377
Analysis of National Mosaic and Multi-sensor Quantitative Precipitation Estimates during warm season rainfall events in Oklahoma

- Indicates paper has been withdrawn from meeting
- Indicates an Award Winner
Wednesday, 26 January 2011
Analysis of National Mosaic and Multi-sensor Quantitative Precipitation Estimates during warm season rainfall events in Oklahoma
Washington State Convention Center
Anthony L. Brown, CIMMS/Univ. of Oklahoma, Norman, OK; and S. Van Cooten, K. Howard, K. M. Willingham, J. Zhang, and C. Langston

Poster PDF (1.3 MB)

Accurate estimates of areal rainfall are critical for water management. Inaccuracies in quantitative precipitation estimates (QPE) can lead to inaccurate stream flow simulations, which provide erroneous information to forecasters responsible for flood and flash flood warning products. The National Mosaic and Multi-sensor QPE (NMQ), developed by the National Severe Storms Laboratory, is a tool used to increase the accuracy of rainfall estimates. The NMQ integrates raw radar, rain gauge, and RUC model data to produce gridded precipitation estimates.

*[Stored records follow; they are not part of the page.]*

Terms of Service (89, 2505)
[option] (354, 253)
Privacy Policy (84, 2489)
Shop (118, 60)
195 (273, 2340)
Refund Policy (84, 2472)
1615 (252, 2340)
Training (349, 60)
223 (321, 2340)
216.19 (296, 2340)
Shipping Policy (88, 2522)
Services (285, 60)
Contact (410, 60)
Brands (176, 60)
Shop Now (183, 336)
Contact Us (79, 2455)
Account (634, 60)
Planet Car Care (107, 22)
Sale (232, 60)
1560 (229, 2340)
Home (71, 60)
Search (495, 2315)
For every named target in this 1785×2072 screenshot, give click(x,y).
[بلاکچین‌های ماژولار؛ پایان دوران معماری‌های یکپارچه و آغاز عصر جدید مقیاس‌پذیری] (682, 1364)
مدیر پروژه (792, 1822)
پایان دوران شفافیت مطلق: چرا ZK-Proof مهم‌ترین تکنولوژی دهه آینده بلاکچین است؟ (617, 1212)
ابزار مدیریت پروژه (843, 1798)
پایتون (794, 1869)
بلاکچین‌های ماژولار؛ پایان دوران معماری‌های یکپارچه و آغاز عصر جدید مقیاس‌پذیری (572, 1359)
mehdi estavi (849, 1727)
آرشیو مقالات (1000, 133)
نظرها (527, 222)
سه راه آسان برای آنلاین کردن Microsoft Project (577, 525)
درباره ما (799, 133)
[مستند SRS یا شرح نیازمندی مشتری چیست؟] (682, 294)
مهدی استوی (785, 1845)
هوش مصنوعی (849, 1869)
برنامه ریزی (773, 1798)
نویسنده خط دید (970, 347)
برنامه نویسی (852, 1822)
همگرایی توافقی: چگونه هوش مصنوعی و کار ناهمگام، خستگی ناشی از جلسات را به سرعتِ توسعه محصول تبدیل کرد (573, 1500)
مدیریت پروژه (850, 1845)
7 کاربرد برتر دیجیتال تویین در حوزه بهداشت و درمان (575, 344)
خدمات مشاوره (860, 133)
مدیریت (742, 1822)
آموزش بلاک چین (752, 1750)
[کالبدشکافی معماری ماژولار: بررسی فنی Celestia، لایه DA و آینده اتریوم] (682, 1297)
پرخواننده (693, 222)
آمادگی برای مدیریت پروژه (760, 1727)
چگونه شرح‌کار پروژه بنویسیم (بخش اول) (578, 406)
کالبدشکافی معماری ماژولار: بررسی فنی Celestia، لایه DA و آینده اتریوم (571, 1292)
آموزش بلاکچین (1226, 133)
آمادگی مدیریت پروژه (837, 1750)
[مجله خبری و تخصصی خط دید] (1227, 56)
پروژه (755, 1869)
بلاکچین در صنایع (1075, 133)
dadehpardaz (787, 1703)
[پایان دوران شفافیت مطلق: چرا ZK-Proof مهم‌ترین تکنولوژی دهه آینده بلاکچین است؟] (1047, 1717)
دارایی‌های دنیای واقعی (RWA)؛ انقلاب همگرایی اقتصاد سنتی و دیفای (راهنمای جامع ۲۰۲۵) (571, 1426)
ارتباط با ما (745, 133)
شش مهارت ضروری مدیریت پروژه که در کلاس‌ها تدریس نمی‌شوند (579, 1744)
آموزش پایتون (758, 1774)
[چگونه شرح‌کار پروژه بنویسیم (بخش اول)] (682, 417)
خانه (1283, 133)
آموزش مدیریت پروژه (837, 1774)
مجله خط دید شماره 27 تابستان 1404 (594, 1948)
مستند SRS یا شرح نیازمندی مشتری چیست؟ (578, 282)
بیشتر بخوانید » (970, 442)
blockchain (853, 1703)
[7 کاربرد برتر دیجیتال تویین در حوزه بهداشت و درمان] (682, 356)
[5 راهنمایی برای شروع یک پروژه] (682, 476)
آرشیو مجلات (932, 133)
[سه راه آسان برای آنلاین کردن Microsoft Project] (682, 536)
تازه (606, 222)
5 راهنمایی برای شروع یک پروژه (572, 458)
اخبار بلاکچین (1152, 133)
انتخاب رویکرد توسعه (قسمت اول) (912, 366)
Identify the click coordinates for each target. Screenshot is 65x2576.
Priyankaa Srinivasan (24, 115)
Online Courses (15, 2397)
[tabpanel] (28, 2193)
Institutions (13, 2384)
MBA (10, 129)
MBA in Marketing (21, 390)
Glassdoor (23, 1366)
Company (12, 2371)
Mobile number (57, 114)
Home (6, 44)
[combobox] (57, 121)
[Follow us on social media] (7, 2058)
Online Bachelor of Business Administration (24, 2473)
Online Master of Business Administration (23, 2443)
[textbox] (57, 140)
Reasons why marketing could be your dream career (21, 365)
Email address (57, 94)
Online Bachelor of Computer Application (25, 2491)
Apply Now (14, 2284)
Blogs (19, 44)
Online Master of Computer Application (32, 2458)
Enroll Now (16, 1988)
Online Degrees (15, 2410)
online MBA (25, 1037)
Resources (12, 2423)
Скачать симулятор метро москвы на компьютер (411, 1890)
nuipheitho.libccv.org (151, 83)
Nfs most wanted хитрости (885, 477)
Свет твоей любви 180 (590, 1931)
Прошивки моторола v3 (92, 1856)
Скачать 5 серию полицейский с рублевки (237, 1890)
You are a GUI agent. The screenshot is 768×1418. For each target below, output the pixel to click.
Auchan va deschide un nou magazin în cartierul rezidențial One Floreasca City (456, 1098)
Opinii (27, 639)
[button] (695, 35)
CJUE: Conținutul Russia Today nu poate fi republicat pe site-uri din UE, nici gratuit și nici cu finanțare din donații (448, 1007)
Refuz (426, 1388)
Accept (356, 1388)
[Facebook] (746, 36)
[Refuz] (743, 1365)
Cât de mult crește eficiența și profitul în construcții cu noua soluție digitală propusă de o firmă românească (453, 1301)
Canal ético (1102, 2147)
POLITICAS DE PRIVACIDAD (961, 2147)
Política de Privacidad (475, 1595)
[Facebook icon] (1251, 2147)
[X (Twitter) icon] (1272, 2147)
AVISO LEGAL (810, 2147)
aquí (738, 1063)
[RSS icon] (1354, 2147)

May is Oklahoma's climatological rainiest month and presents interesting challenges for water resource monitoring and management. Thus, heavy rainfall events in Oklahoma during May are examined using vertical profiles of reflectivity (VPR) created through the NMQ system, in conjunction with upper-air, RUC model, and surface rain gauge data. Particular attention is paid to the environmental conditions necessary to produce excessive rainfall rates estimated by the NMQ.